--- Data to use ---

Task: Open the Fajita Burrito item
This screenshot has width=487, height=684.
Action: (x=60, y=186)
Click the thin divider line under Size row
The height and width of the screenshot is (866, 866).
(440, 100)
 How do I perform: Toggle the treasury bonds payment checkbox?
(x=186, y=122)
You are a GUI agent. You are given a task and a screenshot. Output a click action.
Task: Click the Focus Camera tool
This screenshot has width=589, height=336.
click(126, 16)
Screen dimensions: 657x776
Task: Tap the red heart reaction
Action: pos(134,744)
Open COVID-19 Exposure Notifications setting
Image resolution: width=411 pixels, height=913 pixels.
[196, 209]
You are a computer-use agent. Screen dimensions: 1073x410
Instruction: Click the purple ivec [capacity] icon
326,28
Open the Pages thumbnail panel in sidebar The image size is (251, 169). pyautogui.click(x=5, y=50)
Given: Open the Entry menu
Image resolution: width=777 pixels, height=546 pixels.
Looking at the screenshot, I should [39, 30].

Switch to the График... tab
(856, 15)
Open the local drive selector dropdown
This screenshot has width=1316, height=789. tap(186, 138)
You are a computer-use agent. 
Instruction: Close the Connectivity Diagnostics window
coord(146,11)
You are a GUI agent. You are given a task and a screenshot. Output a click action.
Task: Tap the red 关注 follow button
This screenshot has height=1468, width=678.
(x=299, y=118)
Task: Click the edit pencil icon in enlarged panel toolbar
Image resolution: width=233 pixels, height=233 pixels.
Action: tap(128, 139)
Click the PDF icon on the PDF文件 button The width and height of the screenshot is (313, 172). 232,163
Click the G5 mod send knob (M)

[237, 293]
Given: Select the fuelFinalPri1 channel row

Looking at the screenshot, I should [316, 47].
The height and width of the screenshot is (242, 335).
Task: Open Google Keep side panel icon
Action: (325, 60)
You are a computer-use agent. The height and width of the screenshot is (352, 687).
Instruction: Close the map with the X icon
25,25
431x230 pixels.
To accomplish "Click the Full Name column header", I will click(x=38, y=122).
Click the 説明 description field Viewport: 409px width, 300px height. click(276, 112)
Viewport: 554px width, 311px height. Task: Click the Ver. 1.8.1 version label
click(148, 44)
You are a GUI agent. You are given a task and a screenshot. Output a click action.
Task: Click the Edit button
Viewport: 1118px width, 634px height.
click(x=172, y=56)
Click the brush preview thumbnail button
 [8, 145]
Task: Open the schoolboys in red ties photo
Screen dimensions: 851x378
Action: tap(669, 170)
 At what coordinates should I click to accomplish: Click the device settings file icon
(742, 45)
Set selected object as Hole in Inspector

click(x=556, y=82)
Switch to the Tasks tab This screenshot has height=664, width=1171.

---

== Exercise details ==
Pull out every line of the records that includes the string "computer".

== Reply to the task ==
You are a computer-use agent. Screen dimensions: 1073x410
You are a computer-use agent. 
You are a computer-use agent. The height and width of the screenshot is (352, 687).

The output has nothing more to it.